Worth the Wagging Room
Respondents did acknowledge downsides to sleeping with pets. Dog owners complained mostly about Fido getting in the way, while cat owners were the most likely to deal with disturbances throughout the night and their cats getting in their way. Either way, 70% of people who slept with their pets said sharing the bed was completely worth it.
Overall, pet owners were the most likely to complain of their pets getting in the way (75%), taking their preferred spot (71%), and bringing dirt and soil into the bed(68%).

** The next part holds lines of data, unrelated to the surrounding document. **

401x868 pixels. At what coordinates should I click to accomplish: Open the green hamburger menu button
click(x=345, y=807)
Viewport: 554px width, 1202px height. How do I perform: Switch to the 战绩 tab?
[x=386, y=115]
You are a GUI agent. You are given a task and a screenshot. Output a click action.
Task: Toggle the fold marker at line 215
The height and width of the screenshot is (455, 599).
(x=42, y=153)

There are also more “silent” disturbances to consider. Previous research has shown the vast amounts of bacteria that dogs can bring into the bed, and most respondents noticed this as well: 67% of dog owners noticed their pets bringing dirt or soil into the bed. Sixty-one percent of pet owners overall also reported some type of miscellaneous unhygienic behavior. Although something like a dog’s lick to the face is probably harmless, most health experts wouldn’t recommend it.
Animal Sleeping Aids
If there’s one thing we learned from this study, it’s that the love, comfort, and safety pets can bring to sleep is completely worth all of the potential downsides. A good night’s sleep is often the cornerstone of good health, and it’s important to prioritize this re-energizing portion of your night, no matter your pet ownership status.
At CPAP.com, we completely understand the necessity of a good night’s sleep. More importantly, we understand just how frustrating it can be for those who haven’t yet found their remedy for achieving that restful state of bliss.
Methodology and Limitations
We surveyed 1,002 people using Amazon’s Mechanical Turk platform. Five hundred twelve respondents shared a bed with one or more pets, and 490 did not. Two hundred thirteen respondents did not have pets, and 789 respondents had one or more pets. One hundred eighty-three respondents shared a bed with one or more cats; 239 respondents shared a bed with one or more dogs; and 90 respondents shared a bed with other pets or both cats and dogs. Survey quotas were used to ensure sufficient sample sizes, so these numbers are not proportional to the ratios of each group in the general population. Four hundred thirty-five respondents were men, 566 were women, and one did not identify as male or female.
These data rely on self-reporting, and strict statistical testing has not been performed. Our margin of error was 3% with a 95% confidence interval. To ensure respondents took our survey seriously, all respondents were required to identify and correctly answer a decoyed attention-check question.